店の品ぞろえは、あんぱんやりんごパン、焼きカレーパン、クロワッサン、カボチャのブレッドなど。注文があれば、ふるさとフィリピンのパンも作る。店での販売もするが、中心は福祉施設などに出かけての出張販売。月に1回ほどはイベントにも出店している。
クリスティナさんは、ネグロス島の都市の出身。日本で暮らすいとこの紹介で豊明さんと出会い、結婚した。豊明さんは何度もフィリピンを訪ねて愛を育んだ。
初来日は結婚が決まってから。それまでは、「日本といえば東京のイメージだった」というクリスティナさん。成田空港に到着したのは日が落ちた頃。嫁入り先に向かう車内。車窓の先の景色はどんどん変わっていき、やがて「真っ暗になった」と、クリスティナさん。想定外で驚いたが、「豊明さんも、義父母も優しい。ここに来てよかった」と思った。

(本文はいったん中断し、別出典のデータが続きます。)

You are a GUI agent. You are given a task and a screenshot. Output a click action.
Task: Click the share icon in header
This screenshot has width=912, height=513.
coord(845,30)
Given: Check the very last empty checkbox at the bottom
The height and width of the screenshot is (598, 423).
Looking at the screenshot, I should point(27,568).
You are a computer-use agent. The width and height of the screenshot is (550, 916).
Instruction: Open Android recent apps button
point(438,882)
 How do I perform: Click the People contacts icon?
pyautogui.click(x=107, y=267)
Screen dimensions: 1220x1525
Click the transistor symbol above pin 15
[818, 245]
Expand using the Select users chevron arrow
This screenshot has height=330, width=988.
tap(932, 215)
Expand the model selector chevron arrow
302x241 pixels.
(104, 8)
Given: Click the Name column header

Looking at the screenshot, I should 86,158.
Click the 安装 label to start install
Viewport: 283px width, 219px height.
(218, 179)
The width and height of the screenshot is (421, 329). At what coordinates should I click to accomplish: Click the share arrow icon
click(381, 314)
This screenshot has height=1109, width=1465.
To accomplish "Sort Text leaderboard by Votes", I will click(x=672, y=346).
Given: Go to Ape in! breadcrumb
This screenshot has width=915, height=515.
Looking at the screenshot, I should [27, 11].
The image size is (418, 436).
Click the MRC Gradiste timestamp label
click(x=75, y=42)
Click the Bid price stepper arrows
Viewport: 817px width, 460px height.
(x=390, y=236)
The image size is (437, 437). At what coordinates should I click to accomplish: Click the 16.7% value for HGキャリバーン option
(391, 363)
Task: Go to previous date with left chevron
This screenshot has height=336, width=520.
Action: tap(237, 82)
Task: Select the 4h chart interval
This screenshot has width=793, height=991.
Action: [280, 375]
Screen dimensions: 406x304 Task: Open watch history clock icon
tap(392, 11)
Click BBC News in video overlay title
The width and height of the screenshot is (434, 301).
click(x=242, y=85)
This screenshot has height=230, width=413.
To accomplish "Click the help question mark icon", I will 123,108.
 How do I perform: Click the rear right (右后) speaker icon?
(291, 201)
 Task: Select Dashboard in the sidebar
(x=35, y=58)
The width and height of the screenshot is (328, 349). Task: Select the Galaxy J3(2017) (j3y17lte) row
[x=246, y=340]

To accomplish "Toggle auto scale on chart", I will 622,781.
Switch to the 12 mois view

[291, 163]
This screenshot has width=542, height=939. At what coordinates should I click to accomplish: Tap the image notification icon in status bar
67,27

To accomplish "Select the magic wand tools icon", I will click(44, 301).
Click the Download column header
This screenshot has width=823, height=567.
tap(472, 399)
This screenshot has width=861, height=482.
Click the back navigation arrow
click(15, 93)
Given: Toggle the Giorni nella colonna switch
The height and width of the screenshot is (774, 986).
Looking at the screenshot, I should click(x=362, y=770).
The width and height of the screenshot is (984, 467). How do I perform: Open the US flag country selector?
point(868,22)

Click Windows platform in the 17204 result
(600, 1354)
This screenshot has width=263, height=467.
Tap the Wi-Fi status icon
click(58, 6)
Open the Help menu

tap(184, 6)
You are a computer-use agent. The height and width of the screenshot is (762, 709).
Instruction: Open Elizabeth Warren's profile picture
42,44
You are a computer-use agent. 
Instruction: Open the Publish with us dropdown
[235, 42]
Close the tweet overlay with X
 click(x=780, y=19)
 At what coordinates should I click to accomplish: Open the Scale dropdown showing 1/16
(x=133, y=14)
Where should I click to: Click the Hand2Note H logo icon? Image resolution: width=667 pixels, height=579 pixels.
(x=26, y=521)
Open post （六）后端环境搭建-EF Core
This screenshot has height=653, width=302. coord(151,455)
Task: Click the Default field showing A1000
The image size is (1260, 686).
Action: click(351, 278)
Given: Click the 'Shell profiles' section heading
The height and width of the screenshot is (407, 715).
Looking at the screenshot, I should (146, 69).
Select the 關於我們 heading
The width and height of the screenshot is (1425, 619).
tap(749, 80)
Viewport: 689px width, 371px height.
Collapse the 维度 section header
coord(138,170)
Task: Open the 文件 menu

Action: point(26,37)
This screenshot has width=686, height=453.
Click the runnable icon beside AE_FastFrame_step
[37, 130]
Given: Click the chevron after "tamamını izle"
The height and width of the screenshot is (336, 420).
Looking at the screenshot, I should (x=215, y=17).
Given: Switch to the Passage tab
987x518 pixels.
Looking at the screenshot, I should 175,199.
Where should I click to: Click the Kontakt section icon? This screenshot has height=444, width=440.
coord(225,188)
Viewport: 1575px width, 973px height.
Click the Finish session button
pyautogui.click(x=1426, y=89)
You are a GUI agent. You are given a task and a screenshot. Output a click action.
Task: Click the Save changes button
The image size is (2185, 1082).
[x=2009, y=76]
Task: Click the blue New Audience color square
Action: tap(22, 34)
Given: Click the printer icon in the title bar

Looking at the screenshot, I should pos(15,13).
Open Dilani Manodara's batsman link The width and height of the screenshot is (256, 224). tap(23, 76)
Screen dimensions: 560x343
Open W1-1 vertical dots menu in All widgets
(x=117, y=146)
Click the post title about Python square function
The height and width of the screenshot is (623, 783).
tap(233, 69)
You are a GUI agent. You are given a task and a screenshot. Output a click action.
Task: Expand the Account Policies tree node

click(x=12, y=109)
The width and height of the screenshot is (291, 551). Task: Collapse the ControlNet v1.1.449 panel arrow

長女が幼稚園に入る頃になると、持ち前のチャレンジ精神がむくむくと湧いてきた。片言だった日本語で自動車の運転免許を取得し、近くの直売所やスーパーで調理補助などのパートをした。パンを焼く楽しさも覚えた。
料理は、以前から得意で、「フィリピンで料理コンテストで優勝したこともあるのよ」と、クリスティナさん。
オープン当初の店を支えたのは、ふるさとの仲間たちだった。市内や、隣の大子町からも駆けつけて、袋いっぱいに買ってくれた。「懐かしいパンで、パーティーをするの」と、たくさん注文してくれた人もいた。そのうちに、「こんなところにパン屋?」と、珍しがって訪ねて来てくれる人も出てきた。
客を引き付けるのは、パンのおいしさと、クリスティナさんの優しさ。クリスティナさんは11人きょうだい。子どもの頃からみんなで支え合うのが当たり前だった。常連の客の好みは覚えて、顔を合わす機会には必ず用意する。
豊明さんはいま、オープン当初の大反対を忘れたかのように楽しげに店に立つ。パン生地をこねる工程も担当。出張販売の際には、いつも2人そろいのポロシャツで出かける。
「パンのおかげで、みんなに喜ばれて、お父さんと一緒に仕事ができる。パンに心から感謝ですね」と、クリスティナさん。